▶ [Work instructions]:
Please revise the entries below by replacing "Identify the location of" with "Determine the position of" and leaving everything else unchanged.

▶ [Recorded data]:

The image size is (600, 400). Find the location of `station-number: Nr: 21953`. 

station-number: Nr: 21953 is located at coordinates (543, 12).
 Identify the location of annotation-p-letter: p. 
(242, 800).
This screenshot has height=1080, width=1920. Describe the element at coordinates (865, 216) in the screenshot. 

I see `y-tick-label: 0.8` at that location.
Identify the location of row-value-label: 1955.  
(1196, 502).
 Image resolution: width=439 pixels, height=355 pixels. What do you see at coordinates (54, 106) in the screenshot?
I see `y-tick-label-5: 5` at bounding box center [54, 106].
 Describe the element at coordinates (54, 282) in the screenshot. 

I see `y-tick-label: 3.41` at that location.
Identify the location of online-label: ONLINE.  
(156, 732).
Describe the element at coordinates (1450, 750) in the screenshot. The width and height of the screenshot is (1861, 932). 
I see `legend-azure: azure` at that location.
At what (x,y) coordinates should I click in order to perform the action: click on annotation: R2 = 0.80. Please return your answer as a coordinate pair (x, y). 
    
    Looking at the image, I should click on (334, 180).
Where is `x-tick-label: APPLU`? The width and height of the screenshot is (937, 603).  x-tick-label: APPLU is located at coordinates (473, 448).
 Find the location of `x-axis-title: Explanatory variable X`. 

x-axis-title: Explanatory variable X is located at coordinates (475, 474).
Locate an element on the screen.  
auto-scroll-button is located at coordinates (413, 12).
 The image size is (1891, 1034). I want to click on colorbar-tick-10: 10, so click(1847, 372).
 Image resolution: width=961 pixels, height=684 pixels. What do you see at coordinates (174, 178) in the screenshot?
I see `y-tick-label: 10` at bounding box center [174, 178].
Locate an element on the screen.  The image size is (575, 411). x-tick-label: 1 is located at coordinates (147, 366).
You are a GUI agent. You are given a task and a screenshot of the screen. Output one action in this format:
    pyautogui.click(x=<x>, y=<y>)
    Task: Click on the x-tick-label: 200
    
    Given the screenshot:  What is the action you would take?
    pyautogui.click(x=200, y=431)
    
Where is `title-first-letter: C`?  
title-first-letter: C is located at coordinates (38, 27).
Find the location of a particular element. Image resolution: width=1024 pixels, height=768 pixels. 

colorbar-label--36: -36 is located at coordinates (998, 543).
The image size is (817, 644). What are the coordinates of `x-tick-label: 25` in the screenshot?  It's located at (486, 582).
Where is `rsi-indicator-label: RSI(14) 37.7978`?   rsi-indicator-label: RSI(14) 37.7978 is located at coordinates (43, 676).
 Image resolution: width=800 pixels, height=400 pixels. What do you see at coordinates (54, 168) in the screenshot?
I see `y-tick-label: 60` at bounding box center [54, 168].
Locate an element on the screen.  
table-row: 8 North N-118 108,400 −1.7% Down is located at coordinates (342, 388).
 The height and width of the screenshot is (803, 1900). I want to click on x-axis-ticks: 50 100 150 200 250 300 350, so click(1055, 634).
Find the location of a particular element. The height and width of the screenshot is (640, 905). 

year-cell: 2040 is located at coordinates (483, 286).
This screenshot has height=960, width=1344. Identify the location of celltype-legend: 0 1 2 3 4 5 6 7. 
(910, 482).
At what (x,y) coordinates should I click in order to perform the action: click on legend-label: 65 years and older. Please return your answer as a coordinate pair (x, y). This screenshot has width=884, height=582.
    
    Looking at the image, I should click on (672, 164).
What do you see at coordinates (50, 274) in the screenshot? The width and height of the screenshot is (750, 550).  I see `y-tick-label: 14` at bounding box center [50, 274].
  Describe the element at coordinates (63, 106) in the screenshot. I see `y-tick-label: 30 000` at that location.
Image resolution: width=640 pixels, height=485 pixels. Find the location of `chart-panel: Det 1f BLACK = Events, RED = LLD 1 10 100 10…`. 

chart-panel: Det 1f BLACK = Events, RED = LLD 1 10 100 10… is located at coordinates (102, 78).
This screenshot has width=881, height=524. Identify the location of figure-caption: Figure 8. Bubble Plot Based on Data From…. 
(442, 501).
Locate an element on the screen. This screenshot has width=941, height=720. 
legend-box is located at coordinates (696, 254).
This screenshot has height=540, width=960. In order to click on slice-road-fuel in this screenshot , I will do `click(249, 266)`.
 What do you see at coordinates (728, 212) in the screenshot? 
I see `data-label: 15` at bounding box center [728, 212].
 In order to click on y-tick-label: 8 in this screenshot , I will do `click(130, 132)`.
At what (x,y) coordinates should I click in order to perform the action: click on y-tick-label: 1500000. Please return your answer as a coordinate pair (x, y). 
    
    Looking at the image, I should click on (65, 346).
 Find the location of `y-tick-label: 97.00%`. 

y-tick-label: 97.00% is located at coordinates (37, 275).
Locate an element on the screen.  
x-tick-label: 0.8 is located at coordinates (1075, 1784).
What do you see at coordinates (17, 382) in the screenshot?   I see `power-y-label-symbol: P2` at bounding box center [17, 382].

▶ [Solution to this exercise]:
The image size is (600, 400). Find the location of `station-number: Nr: 21953`. 

station-number: Nr: 21953 is located at coordinates (543, 12).
 Determine the position of annotation-p-letter: p. 
(242, 800).
This screenshot has height=1080, width=1920. Describe the element at coordinates (865, 216) in the screenshot. 

I see `y-tick-label: 0.8` at that location.
Determine the position of row-value-label: 1955.  
(1196, 502).
 Image resolution: width=439 pixels, height=355 pixels. What do you see at coordinates (54, 106) in the screenshot?
I see `y-tick-label-5: 5` at bounding box center [54, 106].
 Describe the element at coordinates (54, 282) in the screenshot. 

I see `y-tick-label: 3.41` at that location.
Determine the position of online-label: ONLINE.  
(156, 732).
Describe the element at coordinates (1450, 750) in the screenshot. The width and height of the screenshot is (1861, 932). 
I see `legend-azure: azure` at that location.
At what (x,y) coordinates should I click in order to perform the action: click on annotation: R2 = 0.80. Please return your answer as a coordinate pair (x, y). 
    
    Looking at the image, I should click on (334, 180).
Where is `x-tick-label: APPLU`? The width and height of the screenshot is (937, 603).  x-tick-label: APPLU is located at coordinates (473, 448).
 Find the location of `x-axis-title: Explanatory variable X`. 

x-axis-title: Explanatory variable X is located at coordinates (475, 474).
Locate an element on the screen.  
auto-scroll-button is located at coordinates (413, 12).
 The image size is (1891, 1034). I want to click on colorbar-tick-10: 10, so click(1847, 372).
 Image resolution: width=961 pixels, height=684 pixels. What do you see at coordinates (174, 178) in the screenshot?
I see `y-tick-label: 10` at bounding box center [174, 178].
Locate an element on the screen.  The image size is (575, 411). x-tick-label: 1 is located at coordinates (147, 366).
You are a GUI agent. You are given a task and a screenshot of the screen. Output one action in this format:
    pyautogui.click(x=<x>, y=<y>)
    Task: Click on the x-tick-label: 200
    
    Given the screenshot:  What is the action you would take?
    pyautogui.click(x=200, y=431)
    
Where is `title-first-letter: C`?  
title-first-letter: C is located at coordinates (38, 27).
Find the location of a particular element. Image resolution: width=1024 pixels, height=768 pixels. 

colorbar-label--36: -36 is located at coordinates (998, 543).
The image size is (817, 644). What are the coordinates of `x-tick-label: 25` in the screenshot?  It's located at (486, 582).
Where is `rsi-indicator-label: RSI(14) 37.7978`?   rsi-indicator-label: RSI(14) 37.7978 is located at coordinates (43, 676).
 Image resolution: width=800 pixels, height=400 pixels. What do you see at coordinates (54, 168) in the screenshot?
I see `y-tick-label: 60` at bounding box center [54, 168].
Locate an element on the screen.  
table-row: 8 North N-118 108,400 −1.7% Down is located at coordinates (342, 388).
 The height and width of the screenshot is (803, 1900). I want to click on x-axis-ticks: 50 100 150 200 250 300 350, so click(1055, 634).
Find the location of a particular element. The height and width of the screenshot is (640, 905). 

year-cell: 2040 is located at coordinates (483, 286).
This screenshot has height=960, width=1344. Determine the position of celltype-legend: 0 1 2 3 4 5 6 7. 
(910, 482).
At what (x,y) coordinates should I click in order to perform the action: click on legend-label: 65 years and older. Please return your answer as a coordinate pair (x, y). This screenshot has width=884, height=582.
    
    Looking at the image, I should click on (672, 164).
What do you see at coordinates (50, 274) in the screenshot? The width and height of the screenshot is (750, 550).  I see `y-tick-label: 14` at bounding box center [50, 274].
  Describe the element at coordinates (63, 106) in the screenshot. I see `y-tick-label: 30 000` at that location.
Image resolution: width=640 pixels, height=485 pixels. Find the location of `chart-panel: Det 1f BLACK = Events, RED = LLD 1 10 100 10…`. 

chart-panel: Det 1f BLACK = Events, RED = LLD 1 10 100 10… is located at coordinates (102, 78).
This screenshot has width=881, height=524. Determine the position of figure-caption: Figure 8. Bubble Plot Based on Data From…. 
(442, 501).
Locate an element on the screen. This screenshot has width=941, height=720. 
legend-box is located at coordinates (696, 254).
This screenshot has height=540, width=960. In order to click on slice-road-fuel in this screenshot , I will do `click(249, 266)`.
 What do you see at coordinates (728, 212) in the screenshot? 
I see `data-label: 15` at bounding box center [728, 212].
 In order to click on y-tick-label: 8 in this screenshot , I will do `click(130, 132)`.
At what (x,y) coordinates should I click in order to perform the action: click on y-tick-label: 1500000. Please return your answer as a coordinate pair (x, y). 
    
    Looking at the image, I should click on (65, 346).
 Find the location of `y-tick-label: 97.00%`. 

y-tick-label: 97.00% is located at coordinates (37, 275).
Locate an element on the screen.  
x-tick-label: 0.8 is located at coordinates (1075, 1784).
What do you see at coordinates (17, 382) in the screenshot?   I see `power-y-label-symbol: P2` at bounding box center [17, 382].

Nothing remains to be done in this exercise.